··· Supplied data

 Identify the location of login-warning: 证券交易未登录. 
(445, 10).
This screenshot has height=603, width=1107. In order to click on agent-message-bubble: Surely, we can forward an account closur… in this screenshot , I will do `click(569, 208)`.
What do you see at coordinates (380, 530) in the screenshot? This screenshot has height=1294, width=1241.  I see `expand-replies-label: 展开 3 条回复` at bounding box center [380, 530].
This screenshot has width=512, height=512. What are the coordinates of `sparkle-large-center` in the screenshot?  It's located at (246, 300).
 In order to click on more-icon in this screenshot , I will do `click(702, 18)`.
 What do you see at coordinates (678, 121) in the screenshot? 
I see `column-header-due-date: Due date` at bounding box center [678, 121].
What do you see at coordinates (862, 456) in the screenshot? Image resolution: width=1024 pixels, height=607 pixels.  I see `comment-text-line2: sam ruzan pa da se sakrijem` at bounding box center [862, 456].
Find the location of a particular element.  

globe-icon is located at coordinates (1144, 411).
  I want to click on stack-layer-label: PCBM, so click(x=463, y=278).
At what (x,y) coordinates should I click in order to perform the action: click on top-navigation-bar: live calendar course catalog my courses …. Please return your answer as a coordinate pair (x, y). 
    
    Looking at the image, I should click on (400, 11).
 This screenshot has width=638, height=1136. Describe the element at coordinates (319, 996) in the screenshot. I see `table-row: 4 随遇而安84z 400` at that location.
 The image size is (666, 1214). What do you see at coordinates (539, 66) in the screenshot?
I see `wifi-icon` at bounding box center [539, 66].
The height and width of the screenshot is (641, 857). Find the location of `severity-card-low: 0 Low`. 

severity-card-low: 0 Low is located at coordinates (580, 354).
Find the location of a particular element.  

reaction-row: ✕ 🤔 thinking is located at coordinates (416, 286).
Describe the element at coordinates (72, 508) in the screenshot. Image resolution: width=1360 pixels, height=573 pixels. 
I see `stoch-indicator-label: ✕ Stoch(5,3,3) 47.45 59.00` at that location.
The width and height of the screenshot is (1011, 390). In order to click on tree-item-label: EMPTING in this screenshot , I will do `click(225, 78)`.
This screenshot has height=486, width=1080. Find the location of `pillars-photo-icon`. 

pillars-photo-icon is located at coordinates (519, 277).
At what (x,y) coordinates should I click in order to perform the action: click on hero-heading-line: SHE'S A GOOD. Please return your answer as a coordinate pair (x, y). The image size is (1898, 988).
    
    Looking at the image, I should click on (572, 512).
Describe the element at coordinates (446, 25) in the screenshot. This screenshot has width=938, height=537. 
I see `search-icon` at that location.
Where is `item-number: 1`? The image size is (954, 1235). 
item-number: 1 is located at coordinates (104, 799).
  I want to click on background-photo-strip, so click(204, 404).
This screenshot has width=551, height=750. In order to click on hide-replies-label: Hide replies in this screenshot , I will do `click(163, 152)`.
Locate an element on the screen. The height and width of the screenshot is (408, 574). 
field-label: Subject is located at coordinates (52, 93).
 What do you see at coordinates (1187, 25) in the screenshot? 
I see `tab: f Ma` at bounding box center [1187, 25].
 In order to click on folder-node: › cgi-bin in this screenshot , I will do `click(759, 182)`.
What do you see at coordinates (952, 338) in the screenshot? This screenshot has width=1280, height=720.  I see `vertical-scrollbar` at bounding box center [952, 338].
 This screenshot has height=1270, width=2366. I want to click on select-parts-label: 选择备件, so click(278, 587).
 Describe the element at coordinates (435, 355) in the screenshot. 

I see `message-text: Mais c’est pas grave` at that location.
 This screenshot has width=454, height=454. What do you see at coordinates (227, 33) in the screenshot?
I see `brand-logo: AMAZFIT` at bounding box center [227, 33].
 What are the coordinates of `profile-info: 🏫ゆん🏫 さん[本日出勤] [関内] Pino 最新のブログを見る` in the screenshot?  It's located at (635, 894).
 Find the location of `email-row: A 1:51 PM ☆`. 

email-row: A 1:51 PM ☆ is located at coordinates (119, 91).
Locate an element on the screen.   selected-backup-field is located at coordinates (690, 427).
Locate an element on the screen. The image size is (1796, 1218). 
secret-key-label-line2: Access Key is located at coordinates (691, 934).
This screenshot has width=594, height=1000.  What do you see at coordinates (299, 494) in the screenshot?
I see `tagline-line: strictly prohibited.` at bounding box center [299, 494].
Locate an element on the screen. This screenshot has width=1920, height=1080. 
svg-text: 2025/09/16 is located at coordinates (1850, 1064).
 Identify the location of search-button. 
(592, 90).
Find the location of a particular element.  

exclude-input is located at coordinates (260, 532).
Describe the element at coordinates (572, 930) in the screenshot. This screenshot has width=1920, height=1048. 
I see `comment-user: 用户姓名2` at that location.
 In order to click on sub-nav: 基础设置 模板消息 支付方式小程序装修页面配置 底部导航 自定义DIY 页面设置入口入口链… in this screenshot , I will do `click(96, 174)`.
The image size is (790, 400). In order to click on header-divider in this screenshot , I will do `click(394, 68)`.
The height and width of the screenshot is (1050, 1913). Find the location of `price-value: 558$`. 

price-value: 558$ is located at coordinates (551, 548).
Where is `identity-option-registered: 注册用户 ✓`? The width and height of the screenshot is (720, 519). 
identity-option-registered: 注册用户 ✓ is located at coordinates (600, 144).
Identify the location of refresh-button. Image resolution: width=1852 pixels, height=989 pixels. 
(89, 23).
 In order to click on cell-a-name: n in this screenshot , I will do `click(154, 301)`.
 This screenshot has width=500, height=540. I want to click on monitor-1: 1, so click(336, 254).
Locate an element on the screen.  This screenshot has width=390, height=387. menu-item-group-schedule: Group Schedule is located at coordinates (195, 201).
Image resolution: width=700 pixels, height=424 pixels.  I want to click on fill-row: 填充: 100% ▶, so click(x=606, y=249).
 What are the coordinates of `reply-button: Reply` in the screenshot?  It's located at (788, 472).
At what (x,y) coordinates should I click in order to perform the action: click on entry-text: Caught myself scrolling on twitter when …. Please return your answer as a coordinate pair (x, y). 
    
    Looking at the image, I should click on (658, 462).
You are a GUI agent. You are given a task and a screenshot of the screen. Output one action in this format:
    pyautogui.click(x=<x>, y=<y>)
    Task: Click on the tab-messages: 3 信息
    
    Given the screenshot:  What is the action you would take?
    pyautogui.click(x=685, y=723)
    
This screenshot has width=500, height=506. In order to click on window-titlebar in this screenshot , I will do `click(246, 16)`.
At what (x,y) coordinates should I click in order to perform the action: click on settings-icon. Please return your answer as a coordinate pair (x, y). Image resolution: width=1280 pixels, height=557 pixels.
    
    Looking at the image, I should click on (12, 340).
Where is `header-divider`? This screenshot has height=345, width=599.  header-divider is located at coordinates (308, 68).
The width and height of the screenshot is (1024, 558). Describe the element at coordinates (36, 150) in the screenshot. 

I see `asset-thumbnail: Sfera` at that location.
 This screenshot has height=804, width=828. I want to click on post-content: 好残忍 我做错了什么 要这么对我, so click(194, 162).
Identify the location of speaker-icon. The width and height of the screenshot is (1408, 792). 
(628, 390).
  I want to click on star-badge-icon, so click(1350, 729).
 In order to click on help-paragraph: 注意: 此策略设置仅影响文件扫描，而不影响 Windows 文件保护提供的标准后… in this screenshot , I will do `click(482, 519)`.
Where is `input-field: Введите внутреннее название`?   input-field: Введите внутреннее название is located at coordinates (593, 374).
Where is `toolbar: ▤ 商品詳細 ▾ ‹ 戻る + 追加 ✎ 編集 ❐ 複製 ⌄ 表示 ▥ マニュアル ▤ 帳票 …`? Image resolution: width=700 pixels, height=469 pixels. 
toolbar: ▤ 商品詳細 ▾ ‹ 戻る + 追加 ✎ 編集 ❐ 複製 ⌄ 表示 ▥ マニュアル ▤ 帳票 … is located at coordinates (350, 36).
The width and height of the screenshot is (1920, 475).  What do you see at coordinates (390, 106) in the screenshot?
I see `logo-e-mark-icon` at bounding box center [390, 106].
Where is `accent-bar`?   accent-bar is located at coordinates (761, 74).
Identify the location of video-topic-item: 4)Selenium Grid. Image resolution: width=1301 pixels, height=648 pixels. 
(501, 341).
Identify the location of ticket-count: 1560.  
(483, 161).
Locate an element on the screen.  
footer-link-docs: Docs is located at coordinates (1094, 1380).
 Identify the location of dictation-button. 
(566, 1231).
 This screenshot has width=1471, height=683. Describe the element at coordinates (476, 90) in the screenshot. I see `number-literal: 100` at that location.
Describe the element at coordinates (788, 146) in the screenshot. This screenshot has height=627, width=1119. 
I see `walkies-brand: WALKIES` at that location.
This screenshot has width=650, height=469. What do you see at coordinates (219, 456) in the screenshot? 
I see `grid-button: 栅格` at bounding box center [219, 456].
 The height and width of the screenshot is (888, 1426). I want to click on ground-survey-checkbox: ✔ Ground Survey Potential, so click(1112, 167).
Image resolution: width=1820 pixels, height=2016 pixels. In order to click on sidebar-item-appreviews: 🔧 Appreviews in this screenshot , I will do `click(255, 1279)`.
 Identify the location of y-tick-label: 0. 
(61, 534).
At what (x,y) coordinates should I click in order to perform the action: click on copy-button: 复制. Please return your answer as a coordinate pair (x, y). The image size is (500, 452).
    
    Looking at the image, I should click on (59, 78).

······

▸ Exercise goal
Write out the lines of the records above verbatim, everything from the line containing "Locate an element on the screen. The image" down to the line containing "secret-key-label-line2: Access Key".

▸ The completed task
Locate an element on the screen. The image size is (1796, 1218). 
secret-key-label-line2: Access Key is located at coordinates (691, 934).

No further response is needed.